:: EXCERPT TO READ ::
12.11.09

alone

tell me that story, the one i don't like to hear. it stings, and the tears are already in my eyes. i know i've heard it several times. i know, your fingers clench when you say "oh her, she's okay, you know, quite a beauty though." her eyes, i can see them as well as your words paint them. lovely black eyes, with her curly, mindless hair all over her face. her regal nose, and her lips, how soft, i could kiss them the way you did. this is our story isn't it, of love, hidden sensual maddening love. seeking her, seeking you, blushing when you find each other, smiling to yourself, hoping she wouldn't notice. but she does, doesn't she? she knows you're looking at her. she knows you day dream about her voice singing as she speaks, her breath, hotter as you blush some more.

i wonder if she saw you the way you saw her. i wonder if she saw you the way i see you. your eyebrows, perfectly arched, your laughter, thrilled, child-like, your fingers, long, each with a shape of its own. how i like to put my hands in yours. did you do that with her? did she play with your hair? did she like kissing your earlobes? your smell, shampoo and hamam soap, moisturiser and musky deodorant. tell me that story, won't you?

say it, in your charming voice, "our story is of the single life. we like being alone. we take pleasure in being me. i, i'm hot, i'm honest, i love myself, and that's all the love i need." oh, of course i'll interject, i'll ask you, "what about her?" and you know what you'll say. but you don't need her. you'll meet her one day, at a pastry shop you know, buying the cheesecake you got her addicted to, while you'll be buying the banana walnut bread she made for you once.

ofcourse you don't need her anymore. i know, it's bitter between the two of you. but the memories are sweet aren't they? pungent, like red wine and smelly cheese. they leave stains you can't ever wash off.

i don't feel like blogging anymore. mediocrity kills.

18.10.09

a lesson

to find a crowd in loneliness,
to speak in silences,
to lighten up darknesses

and still find shadows.

2.9.09

burning.

burning in my stomach is a hunger so deep, so painful, it cannot simply be last night's. i can smell the food from this far away, and yet i know that food alone is not going to take the pain away. my son follows me. when we reach, he asks for two teas and two breakfasts. there is vada today - they serve it with a chutney that is watered, but spicy enough to stay in my stomach. it makes the feeling in my stomach worse, like rubbing salt to a wound. when i leave, the orange sun is in front of me, looking me in my eyes. the ground on which i walk is dry, hot, i need to step faster to keep my feet from burning too. he leaves me, my son, to join his friends at the corner of the road. i know that he is probably hungry too, but not the same hunger of the stomach anymore. i don't know whose hunger bothers me more, mine, his, or the feeling that i am unable to do anything about either.


while i walk to work, i keep my eyes firmly downwards. many men pass by me, and i only have to see the lining of their lungi to know who they are - they are men who live in the houses i am walking around. they know nothing of the thirst of the earth for the heat of the sun - they laugh in their homes while i work in their fields to make their crop reach its harvest. they walk slowly, their feet enjoying the coolth of the leather footwear. i can feel their eyes survey me -i feel the bareness of my legs and the shame of what my upper cloth doesn't cover. i walk at the same pace, not faster though i want to run, because i don't want to let them throw me off the road.
:::
:: DATA SHOWN ::
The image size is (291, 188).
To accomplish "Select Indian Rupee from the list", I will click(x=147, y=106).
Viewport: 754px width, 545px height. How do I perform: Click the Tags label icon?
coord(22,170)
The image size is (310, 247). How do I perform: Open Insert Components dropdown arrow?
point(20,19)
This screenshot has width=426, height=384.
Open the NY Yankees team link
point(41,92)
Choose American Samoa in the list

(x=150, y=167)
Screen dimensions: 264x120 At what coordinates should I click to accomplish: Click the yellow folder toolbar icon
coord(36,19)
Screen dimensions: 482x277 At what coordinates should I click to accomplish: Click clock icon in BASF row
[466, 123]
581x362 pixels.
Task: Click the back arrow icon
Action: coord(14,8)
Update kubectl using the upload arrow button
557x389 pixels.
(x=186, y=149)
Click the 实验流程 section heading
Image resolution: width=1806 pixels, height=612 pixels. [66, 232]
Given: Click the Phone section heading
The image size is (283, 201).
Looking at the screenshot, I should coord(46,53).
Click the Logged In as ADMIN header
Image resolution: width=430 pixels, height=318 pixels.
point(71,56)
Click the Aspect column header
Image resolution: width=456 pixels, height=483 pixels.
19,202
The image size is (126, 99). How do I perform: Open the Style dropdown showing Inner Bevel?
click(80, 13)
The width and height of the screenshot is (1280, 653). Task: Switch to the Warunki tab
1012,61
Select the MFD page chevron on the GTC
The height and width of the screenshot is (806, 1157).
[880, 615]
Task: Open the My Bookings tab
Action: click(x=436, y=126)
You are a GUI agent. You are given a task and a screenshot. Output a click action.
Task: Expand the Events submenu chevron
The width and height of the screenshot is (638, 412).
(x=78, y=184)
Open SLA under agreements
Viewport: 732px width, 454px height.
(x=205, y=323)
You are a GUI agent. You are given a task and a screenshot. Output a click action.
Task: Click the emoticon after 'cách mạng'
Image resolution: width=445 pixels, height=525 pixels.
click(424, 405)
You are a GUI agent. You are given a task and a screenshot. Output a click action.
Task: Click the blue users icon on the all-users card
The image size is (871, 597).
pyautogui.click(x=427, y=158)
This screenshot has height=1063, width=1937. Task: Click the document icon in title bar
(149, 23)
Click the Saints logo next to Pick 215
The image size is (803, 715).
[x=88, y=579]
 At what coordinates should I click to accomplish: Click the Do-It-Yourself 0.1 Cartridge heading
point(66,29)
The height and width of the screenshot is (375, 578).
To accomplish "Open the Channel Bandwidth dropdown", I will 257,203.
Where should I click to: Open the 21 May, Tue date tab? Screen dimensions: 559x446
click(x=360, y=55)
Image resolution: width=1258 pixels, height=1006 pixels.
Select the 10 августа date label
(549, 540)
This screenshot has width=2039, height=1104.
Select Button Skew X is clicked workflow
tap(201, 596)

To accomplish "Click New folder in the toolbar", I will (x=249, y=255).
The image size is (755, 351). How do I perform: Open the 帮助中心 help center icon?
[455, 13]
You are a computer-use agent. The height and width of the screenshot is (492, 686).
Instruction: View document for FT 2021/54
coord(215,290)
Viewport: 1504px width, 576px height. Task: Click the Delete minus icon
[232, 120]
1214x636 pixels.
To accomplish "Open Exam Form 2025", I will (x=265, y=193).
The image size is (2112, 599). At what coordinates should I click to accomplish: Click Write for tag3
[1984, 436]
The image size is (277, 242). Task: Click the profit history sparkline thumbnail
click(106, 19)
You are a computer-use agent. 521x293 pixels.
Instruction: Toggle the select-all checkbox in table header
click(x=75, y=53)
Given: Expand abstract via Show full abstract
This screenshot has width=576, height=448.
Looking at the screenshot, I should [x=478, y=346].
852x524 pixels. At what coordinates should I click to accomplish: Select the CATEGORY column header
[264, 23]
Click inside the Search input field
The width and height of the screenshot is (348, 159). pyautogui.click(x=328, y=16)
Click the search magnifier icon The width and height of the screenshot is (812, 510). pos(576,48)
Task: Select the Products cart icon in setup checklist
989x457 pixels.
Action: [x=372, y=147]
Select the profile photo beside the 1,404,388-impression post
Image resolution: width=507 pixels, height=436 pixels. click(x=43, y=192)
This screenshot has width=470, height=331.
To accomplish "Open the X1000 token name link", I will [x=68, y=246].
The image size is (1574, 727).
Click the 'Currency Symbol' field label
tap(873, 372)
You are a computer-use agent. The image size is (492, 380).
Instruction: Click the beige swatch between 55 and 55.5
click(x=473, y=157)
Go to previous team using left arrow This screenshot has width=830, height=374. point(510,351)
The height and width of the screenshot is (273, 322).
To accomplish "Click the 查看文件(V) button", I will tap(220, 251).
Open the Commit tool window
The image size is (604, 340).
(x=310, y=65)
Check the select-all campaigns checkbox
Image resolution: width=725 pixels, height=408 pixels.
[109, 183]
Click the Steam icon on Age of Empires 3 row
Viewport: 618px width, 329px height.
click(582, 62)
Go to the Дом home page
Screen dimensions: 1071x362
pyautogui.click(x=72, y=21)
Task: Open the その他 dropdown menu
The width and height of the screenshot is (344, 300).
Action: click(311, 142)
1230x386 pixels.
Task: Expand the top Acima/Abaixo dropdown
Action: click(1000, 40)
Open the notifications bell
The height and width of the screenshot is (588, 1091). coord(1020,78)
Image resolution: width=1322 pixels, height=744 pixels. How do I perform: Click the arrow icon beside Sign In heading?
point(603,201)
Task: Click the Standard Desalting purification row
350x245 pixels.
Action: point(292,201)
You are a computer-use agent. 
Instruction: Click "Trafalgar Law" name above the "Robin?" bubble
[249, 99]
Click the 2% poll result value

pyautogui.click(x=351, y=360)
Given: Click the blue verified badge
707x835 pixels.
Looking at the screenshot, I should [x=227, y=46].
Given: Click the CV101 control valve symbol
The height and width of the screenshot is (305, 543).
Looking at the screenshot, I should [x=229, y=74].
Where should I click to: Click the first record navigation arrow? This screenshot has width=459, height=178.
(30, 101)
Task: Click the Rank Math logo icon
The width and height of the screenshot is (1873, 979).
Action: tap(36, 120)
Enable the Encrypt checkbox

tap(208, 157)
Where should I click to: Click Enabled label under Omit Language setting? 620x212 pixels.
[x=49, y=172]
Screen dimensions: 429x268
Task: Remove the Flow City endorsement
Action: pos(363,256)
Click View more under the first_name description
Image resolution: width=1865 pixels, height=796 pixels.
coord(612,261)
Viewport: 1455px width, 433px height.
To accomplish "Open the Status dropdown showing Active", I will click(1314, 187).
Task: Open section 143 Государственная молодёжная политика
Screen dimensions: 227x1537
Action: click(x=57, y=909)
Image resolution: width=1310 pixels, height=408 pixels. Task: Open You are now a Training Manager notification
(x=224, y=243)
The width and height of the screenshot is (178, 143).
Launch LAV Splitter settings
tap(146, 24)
:::
GIVEN INSTRUCTION 1:
Answer these questions about the blog posts:
(a) In the 12.11.09 post, what does the speaker say "you'll be buying" at the pastry shop?
(b) What is the title of the 18.10.09 post?
(c) In the post titled "burning.", what is the vada served with?
GIVEN INSTRUCTION 2:
Please echo the records from their start through the line that contains "Image resolution: width=1806".
The blog posts and the records were taken from unrelated sources.

TASK RESULT 1:
(a) The banana walnut bread she made for you once.
(b) a lesson
(c) A chutney that is watered, but spicy enough to stay in the stomach.

TASK RESULT 2:
The image size is (291, 188).
To accomplish "Select Indian Rupee from the list", I will click(x=147, y=106).
Viewport: 754px width, 545px height. How do I perform: Click the Tags label icon?
coord(22,170)
The image size is (310, 247). How do I perform: Open Insert Components dropdown arrow?
point(20,19)
This screenshot has width=426, height=384.
Open the NY Yankees team link
point(41,92)
Choose American Samoa in the list

(x=150, y=167)
Screen dimensions: 264x120 At what coordinates should I click to accomplish: Click the yellow folder toolbar icon
coord(36,19)
Screen dimensions: 482x277 At what coordinates should I click to accomplish: Click clock icon in BASF row
[466, 123]
581x362 pixels.
Task: Click the back arrow icon
Action: coord(14,8)
Update kubectl using the upload arrow button
557x389 pixels.
(x=186, y=149)
Click the 实验流程 section heading
Image resolution: width=1806 pixels, height=612 pixels. [66, 232]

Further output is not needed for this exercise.